Brocade Unveils SDN Monitoring App
Flow Optimizer works with OpenDaylight-based controllers for network security and bandwidth control.
June 9, 2015
With an eye on making SDN more "consumable," Brocade on Tuesday launched a new SDN application for network visibility and control. The Brocade Flow Optimizer works with any Open Daylight-based SDN controller and is designed to help enterprises and service providers thwart network attacks and control bandwidth usage.
The SDN app, which features a Web-based GUI, gives users the ability to monitor and manage layer 2 to layer 4 traffic flows in order to spot anomalies that indicate misconfigurations or malicious attacks. Brocade said Flow Optimizer is its first SDN app to make software-defined networking consumable.
The software can be deployed on off-the-shelf server hardware or virtual machine, and collects sFlow samples from Brocade MLXe routers and ICX campus switches via an Open Daylight-based controller -- either Brocade's Vyatta controller or any other ODL-certified controller. Brocade Flow Optimizer analyzes the collected flows and, based on policies customers set, programs Open Flow rules through the controller back to the devices to take actions on specific flows.
For example, a user can set up a policy to look at a segment of traffic flows for a period of five minutes, and if at any time there's something that doesn’t look normal, implement a variety of actions. Those actions could involve isolating the flow and putting it on an isolated port or discarding the flow.
An organization can also use Flow Optimizer to monitor how applications are consuming bandwidth and rate limit or turn off traffic flow for bandwidth optimization.
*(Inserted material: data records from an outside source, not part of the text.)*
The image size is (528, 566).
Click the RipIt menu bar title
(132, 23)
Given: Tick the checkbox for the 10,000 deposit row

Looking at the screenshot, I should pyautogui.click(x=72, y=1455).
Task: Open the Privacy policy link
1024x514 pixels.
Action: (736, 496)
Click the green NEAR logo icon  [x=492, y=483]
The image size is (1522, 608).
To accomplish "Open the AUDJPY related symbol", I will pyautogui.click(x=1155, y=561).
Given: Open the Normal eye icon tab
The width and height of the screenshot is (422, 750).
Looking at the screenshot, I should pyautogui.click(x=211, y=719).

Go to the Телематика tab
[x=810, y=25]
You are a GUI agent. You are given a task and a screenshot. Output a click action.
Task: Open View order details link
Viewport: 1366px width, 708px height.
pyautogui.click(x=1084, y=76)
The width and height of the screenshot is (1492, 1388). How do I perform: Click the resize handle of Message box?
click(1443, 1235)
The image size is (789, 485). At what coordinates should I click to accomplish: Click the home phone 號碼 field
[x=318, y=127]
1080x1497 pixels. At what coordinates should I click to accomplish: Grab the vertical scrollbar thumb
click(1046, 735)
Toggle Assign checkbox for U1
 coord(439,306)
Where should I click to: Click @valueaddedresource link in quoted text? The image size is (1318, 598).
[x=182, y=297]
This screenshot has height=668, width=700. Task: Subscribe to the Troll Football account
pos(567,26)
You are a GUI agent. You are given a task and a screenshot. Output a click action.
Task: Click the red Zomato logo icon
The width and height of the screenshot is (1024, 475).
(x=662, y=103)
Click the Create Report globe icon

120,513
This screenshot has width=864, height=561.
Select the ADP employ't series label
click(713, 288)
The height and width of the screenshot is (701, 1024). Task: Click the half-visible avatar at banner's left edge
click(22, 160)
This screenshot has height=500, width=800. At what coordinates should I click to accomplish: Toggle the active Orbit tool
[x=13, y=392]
HP has led the charge with SDN applications, opening the HP SDN App Store at last fall's Interop New York. Brocade argues that its approach to SDN apps is different than HP's, which it contends requires users to download many applications to address different issues. Other network visibility tools aren't based on SDN and can't enforce policy, the company said.
Brad Casemore, research director at IDC, described Flow Optimizer as a multifaceted application that's designed to enforce policy. "That doesn’t necessarily make it better than the largely single-purpose apps in the HP App Store, but it does make it qualitatively different," he said in an email interview. "That said, some SDN security applications clearly are designed to enforce policy. Along these lines, think about the threat-mitigation capabilities of microsegmentation or about DDoS prevention."
As for the Brocade app making SDN consumable, Casemore noted that some organizations already consume SDN architectures and applications today for business benefits. But he added that the use cases for Flow Optimizer, including attack mitigation, application traffic control, and flow-based traffic port mirroring, are compelling.
Overall, Brocade's SDN strategy focuses on open standards with its support for Open Daylight and OpenFlow. The vendor's Hybrid Port technology allows users to run OpenFlow along with traditional protocols.
The Flow Optimizer features support for REST APIs in order to integrate with third-party cloud orchestration systems.
Pricing for the Brocade Flow Optimizer is based on a perpetual software license depending on network capacity; up to 20 GB of traffic management costs $4995 and up to 200 GB costs $12,995.